En los dieciseisavos de final de la Copa del Mundo, un momento decisivo en el enfrentamiento entre Croacia y Portugal puso nuevamente en el centro de atención el uso del Video Assistant Referee (VAR). Cuando el defensor croata Josko Gvardiol anotó lo que parecía ser el gol del empate, un sistema de tecnología de punta interrumpió los festejos croatas al anular la jugada debido a un posible fuera de juego.
La intervención del VAR y la confusión generada
A pocos minutos del final, el árbitro noruego Espen Eskas, tras consultar las imágenes del VAR, revisó si el croata Igor Matanovic había tocado el balón, lo cual determinaría una posible infracción. El debate se centraba en si hubo contacto por parte de Matanovic, lo que habría generado una posición de fuera de juego que anularía el gol. A pesar de que las imágenes del VAR no proporcionaban una respuesta definitiva, una detección de señal en el balón concluyó que efectivamente hubo un contacto.
El avance tecnológico en el balon
El balón Trionda, diseñado por Adidas para este torneo, incluye un microchip avanzado que permite detectar interacciones con otros jugadores en tiempo real. Este desarrollo no es nuevo, ya que tecnologías similares han estado presentes en competencias anteriores, pero su aplicación en este Mundial ha tenido un impacto significativo. Esta innovación permite el envío inmediato de datos, facilitando que los árbitros tomen decisiones fundamentadas en aspectos técnicos.

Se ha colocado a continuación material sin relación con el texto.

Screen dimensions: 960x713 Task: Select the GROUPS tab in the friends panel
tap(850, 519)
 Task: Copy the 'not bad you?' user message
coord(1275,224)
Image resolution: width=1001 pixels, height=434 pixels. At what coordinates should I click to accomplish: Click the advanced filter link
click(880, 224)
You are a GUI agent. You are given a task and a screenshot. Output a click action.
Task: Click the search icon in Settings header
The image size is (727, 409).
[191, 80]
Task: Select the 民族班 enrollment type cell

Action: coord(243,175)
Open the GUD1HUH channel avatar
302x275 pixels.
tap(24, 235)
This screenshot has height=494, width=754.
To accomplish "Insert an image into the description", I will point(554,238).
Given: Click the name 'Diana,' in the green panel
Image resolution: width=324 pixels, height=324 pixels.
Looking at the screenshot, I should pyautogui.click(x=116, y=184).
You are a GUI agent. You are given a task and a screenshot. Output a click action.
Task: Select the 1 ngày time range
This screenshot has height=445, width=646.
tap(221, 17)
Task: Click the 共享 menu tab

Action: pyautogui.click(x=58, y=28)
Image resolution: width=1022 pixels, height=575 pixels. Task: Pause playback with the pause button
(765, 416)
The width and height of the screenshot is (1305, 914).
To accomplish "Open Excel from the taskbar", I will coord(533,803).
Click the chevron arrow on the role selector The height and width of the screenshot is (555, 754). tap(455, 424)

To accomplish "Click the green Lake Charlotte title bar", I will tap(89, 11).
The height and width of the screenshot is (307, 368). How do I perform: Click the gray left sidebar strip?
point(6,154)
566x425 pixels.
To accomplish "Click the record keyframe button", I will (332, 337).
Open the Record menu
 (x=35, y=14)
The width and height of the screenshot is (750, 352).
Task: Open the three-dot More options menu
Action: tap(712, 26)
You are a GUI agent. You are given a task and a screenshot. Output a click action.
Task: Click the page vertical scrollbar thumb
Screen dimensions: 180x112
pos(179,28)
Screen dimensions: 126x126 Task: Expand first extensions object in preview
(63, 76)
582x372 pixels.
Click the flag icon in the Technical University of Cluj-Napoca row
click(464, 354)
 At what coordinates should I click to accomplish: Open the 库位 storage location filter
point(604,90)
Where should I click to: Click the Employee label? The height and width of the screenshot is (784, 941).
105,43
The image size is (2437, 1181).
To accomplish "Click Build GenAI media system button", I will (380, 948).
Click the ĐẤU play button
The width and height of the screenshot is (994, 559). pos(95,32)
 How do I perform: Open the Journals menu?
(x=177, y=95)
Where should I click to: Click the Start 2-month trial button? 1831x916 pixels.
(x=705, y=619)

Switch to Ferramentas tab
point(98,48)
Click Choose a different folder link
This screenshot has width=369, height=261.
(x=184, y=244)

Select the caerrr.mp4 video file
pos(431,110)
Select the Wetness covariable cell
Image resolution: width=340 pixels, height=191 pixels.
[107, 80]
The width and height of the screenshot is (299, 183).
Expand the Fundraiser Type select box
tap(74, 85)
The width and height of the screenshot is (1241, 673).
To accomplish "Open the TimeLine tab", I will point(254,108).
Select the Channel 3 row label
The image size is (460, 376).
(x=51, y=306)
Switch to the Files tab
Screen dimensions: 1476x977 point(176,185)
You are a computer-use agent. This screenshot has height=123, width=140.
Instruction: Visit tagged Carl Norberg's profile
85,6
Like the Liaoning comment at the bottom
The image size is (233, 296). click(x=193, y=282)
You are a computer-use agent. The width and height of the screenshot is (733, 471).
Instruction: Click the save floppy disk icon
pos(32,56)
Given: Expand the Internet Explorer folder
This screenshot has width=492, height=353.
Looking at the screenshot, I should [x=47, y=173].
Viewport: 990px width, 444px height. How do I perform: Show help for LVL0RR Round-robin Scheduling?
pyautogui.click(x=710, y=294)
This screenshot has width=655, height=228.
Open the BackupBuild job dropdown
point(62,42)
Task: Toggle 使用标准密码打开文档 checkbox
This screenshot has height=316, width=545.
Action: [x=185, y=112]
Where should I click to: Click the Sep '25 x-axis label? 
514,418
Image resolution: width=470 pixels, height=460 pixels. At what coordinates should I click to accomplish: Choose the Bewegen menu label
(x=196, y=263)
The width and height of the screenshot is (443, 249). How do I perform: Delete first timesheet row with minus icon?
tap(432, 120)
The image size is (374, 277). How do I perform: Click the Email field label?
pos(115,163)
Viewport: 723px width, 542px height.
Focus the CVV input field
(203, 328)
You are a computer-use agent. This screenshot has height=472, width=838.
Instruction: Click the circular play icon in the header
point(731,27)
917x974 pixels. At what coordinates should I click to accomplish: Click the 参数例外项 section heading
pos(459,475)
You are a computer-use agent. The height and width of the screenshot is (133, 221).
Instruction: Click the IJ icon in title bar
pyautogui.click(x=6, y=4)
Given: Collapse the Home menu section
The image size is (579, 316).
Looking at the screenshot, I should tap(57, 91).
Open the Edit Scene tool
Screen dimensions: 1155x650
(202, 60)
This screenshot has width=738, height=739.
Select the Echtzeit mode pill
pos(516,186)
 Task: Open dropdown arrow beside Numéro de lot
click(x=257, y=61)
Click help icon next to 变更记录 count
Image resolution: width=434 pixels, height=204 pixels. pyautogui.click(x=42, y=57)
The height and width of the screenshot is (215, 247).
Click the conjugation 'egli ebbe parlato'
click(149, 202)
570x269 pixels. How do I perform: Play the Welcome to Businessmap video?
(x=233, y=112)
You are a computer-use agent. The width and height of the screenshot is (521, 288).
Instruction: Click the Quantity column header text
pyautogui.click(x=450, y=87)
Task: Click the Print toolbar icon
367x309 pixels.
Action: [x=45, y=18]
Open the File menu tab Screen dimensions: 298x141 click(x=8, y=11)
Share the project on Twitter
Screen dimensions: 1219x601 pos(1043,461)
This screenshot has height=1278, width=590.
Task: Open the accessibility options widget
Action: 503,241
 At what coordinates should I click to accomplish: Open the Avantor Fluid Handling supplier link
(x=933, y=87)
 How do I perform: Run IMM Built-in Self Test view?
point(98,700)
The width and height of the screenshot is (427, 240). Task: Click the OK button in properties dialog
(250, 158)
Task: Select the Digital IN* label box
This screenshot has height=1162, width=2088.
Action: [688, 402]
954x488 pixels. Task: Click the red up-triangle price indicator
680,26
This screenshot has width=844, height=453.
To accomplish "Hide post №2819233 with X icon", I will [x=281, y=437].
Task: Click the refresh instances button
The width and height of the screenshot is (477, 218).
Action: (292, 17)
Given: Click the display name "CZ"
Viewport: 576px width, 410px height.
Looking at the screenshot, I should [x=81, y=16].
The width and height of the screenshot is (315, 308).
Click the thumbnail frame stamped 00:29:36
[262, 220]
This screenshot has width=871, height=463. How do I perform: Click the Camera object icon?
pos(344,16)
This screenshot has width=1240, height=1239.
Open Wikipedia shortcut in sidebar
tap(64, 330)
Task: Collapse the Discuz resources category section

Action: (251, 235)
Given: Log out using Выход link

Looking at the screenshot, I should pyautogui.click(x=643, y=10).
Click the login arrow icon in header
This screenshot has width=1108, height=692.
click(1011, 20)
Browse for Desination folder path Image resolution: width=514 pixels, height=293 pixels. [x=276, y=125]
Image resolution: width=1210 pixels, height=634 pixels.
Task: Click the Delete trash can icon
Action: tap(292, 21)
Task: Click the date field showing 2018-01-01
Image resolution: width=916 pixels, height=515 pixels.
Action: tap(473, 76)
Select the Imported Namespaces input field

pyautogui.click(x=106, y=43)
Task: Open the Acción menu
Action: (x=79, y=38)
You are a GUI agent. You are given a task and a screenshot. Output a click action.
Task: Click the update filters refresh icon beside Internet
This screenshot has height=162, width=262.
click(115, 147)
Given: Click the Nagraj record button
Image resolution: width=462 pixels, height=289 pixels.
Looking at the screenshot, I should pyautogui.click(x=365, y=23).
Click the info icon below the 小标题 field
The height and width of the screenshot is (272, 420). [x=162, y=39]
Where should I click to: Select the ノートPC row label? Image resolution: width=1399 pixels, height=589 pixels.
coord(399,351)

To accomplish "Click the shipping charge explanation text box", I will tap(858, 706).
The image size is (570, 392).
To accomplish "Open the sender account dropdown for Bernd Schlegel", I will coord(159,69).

Detalles técnicos y reacciones tras el partido
Expertos del área, como Eric Goff, profesor de Ingeniería Deportiva, han detallado que el sistema puede captar datos a una frecuencia de hasta 500 hercios, es decir, 500 veces por segundo. Esto proporciona un alto grado de precisión, ya que captura los instantes exactos en que el balón es tocado. Las cámaras en el estadio permiten también seguir a los jugadores, lo que se traduce en una visión integral del partido, aumentando la exactitud de las decisiones arbitrales.
Reacciones de los protagonistas
La decisión de anular el gol provocó una fuerte reacción entre los aficionados croatas, quienes expresaron su frustración lanzando objetos al campo. Luka Modric, figura emblemática del equipo, vio cómo sus esperanzas de un nuevo Mundial se desvanecían. Por su parte, el seleccionador croata, Zlatko Dalic, criticó abiertamente la calidad del arbitraje, al tiempo que cuestionó la efectividad del VAR, afirmando que este sistema 'mata la emoción del juego'.
La controversia continúa
A pesar de las críticas, Roberto Martínez, entrenador de Portugal, defendió la decisión, argumentando que la tecnología implementada permite asegurar la justicia en el juego. Este tipo de situaciones subraya la continua evolución del deporte y los desafíos que enfrentan las autoridades para garantizar la integridad de las competiciones, mientras que los aficionados se debaten entre el deseo de una justicia técnica y la emoción inherente del fútbol.